Skip to content

Elastalert

Presentation

ElastAlert is a open source project from Yelp. It is an Elasticsearch query wrapper: it digests YAML alerting rules and search for patterns in your Elasticsearch database. It lets you fire alerts should some conditions be matched by the rules. Refer to the Elastalert documentation.

Rules types

Mode Description
Any The any rule will match everything. Every hit that the query returns will generate an alert.
Blacklist The blacklist rule will check a certain field against a blacklist, and match if it is in the blacklist.
Whitelist Similar to blacklist, this rule will compare a certain field to a whitelist, and match if the list does not contain the term.
Change This rule will monitor a certain field and match if that field changes. The field must change with respect to the last event with the same query_key.
Frequency This rule matches when there are at least a certain number of events in a given time frame. This may be counted on a per-query_key basis.
Spike This rule matches when the volume of events during a given time period is spike_height times larger or smaller than during the previous time period. It uses two sliding windows to compare the current and reference frequency of events. We will call this two windows "reference" and "current".
Flatline This rule matches when the total number of events is under a given threshold for a time period.
New Term This rule matches when a new value appears in a field that has never been seen before. When ElastAlert starts, it will use an aggregation query to gather all known terms for a list of fields.
Cardinality This rule matches when a the total number of unique values for a certain field within a time frame is higher or lower than a threshold.
Metric Aggregation This rule matches when the value of a metric within the calculation window is higher or lower than a threshold. By default this is buffer_time.

- DATASET CONTENT:
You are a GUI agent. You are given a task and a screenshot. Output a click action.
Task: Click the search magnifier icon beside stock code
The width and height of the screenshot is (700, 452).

- COMPLETE THE FOLLOWING:
1 > Using the ElastAlert page, answer these:
(a) Which company is ElastAlert an open source project from?
(b) What names are given to the two sliding windows of the Spike rule?
(c) What kind of query does ElastAlert use at startup to gather all known terms for the New Term rule?
2 > Decide whether each statement agrees with the ElastAlert page. Answer yes or no, and quote the words that settle it.
(a) The Whitelist rule matches when the list contains the term.
(b) The Frequency rule may be counted per query_key.
(c) The Flatline rule matches when the total number of events goes above a threshold.
3 > Carry on the ElastAlert page past its final line.

- ANSWERS TO EACH TASK:
1 >
(a) Yelp.
(b) "reference" and "current".
(c) An aggregation query.

2 >
(a) No: "match if the list does not contain the term."
(b) Yes: "This may be counted on a per-query_key basis."
(c) No: "the total number of events is under a given threshold for a time period."

3 >
Spike Aggregation This rule matches when the value of a metric within the calculation window the calculation window is spike_height times larger or smaller than during the previous time period.
Percentage Match This rule matches when the percentage of document in the match bucket within a calculation window is higher or lower than a threshold. By default the calculation window is buffer_time.

Connector list

Elastalert connector
Alert Subject
Alert Content
Command
Email
Jira
OpsGenie
SNS
HipChat
Stride
MS Teams
Slack
Mattermost
Telegram
GoogleChat
PagerDuty
PagerTree
Exotel
Twilio

Setup alerts in PunchPlatform

Developement mode

If you want to test a rule or to just try Elastalert in a development mode, check this guide

Info

This feature is only available in standalone

Production-ready mode

The PunchPlatform administrates Elastalert using Shiva in a production mode to ensure high availability.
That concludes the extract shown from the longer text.